Montpellier’s surprise championship victory in France is proof that it takes more than money to win in soccer, Michel Platini, head of the sport’s European governing body, said today.
Montpellier last weekend clinched a first French title, finishing three points ahead of Paris Saint-Germain. The team from the capital had spent a French record on players during the offseason after being bought by the Qatari royal family.
“It’s a beautiful story,” UEFA President Platini said in an interview in Budapest where he’s attending world governing body FIFA’s annual congress.
Montpellier’s 30 million-euro ($38 million) annual budget is a fraction of that of France’s biggest teams such as Marseille, Lyon and PSG. The Paris club spent 80 million euros on new players including French record signing Javier Pastore, an Argentine forward who joined in a 42 million-euro deal.
“In France the richest don’t always win,” Platini said. “They beat Paris Saint-Germain and the Qatar money.”
Still, England shows that money talks: Manchester City, bankrolled by Abu Dhabi’s Sheikh Mansour bin Zayed Al Nahyan, on May 13 claimed its first English league championship in 44 years after spending more than 400 million pounds ($629 million) on new players. Six days later Chelsea, owned by Russian billionaire Roman Abramovich, beat Bayern Munich for its first Champions League title.
Such uncapped spending has led UEFA to draw up rules to make clubs live within their means. From 2014, these regulations could lead to sanctions such as transfer embargoes and even bans from participation in the Champions League.
Financial Fair Play
Platini said City and Chelsea’s financial muscle won’t allow them to ignore his “financial fair play” rules.
“Of course they can say what they want,” he said. “But we have a financial panel and we will look at that.”

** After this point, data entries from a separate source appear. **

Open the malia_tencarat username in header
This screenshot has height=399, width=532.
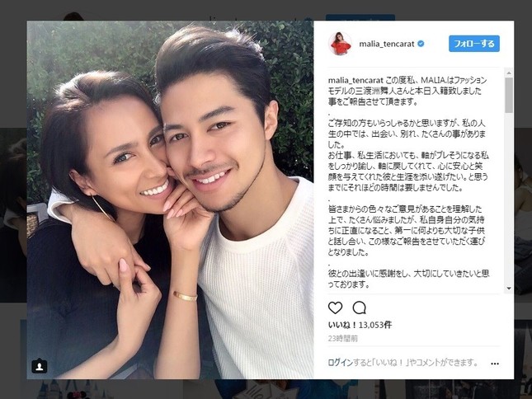(387, 44)
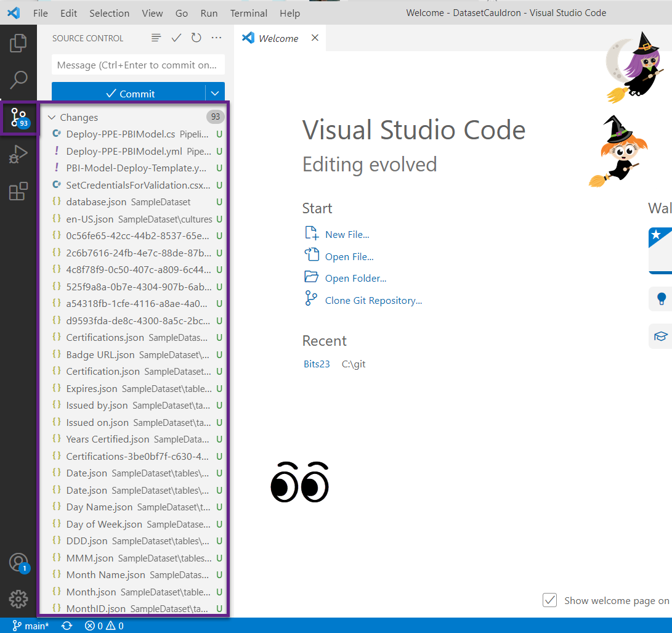Click the Synchronize Changes icon in the status bar
Image resolution: width=672 pixels, height=633 pixels.
point(67,625)
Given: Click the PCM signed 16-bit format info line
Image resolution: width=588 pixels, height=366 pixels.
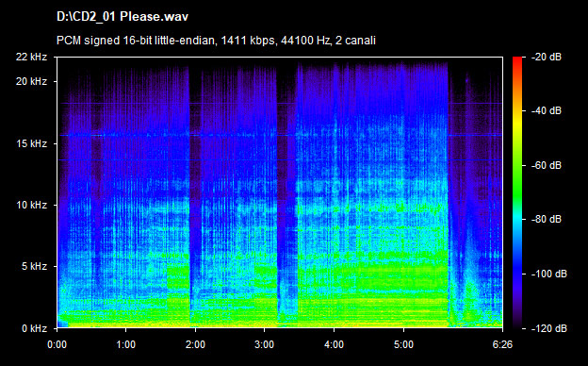Looking at the screenshot, I should 216,41.
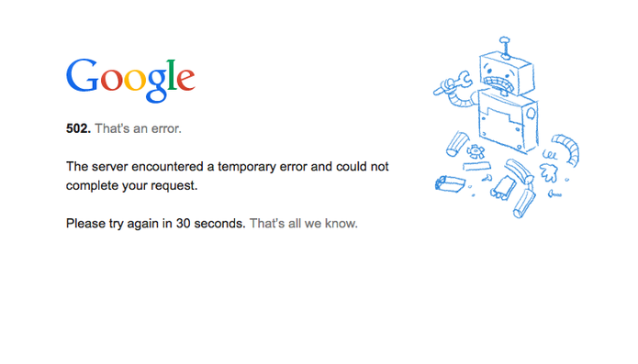Click the wrench in the robot's hand
The image size is (638, 364).
(453, 83)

Platini said he’s especially pleased for Montpellier because of his friendship with Louis Nicollin, a businessman who’s owned the club since re-establishing it after financial collapse in 1974.
“I go every year on holiday with Monsieur Nicollin,” Platini said. “I know him from 40 years. He’s been the president from 40 years ago who gave his own money. He saved the club a long time ago and created this club from the fourth division to be champion.”
Platini, one of soccer’s best-ever players, collected a championship medal with St. Etienne and captained France to victory in the 1984 European Championship before enjoying the most successful spell of his career with Italy’s Juventus. He won two Italian championships and the 1985 European Cup, and was a three-time continental player of the year.
Juventus was sanctioned to relegation to the second tier for the first time in its history in 2006 after being involved in a match-fixing scandal that also involved other clubs. This month, the team won its first title since returning to Serie A in 2007 after completing an undefeated season. That brought its league tally to a record-extending 28.
“It was a great team. They had problems, they paid: They went to the second division, they come back and now they are champions,” Platini said. “It’s good for Italian football as they are the most popular team in Italy.”
Asked if he celebrated the championship win, Platini said, “on the outside I try to be neutral. In my heart you never know.”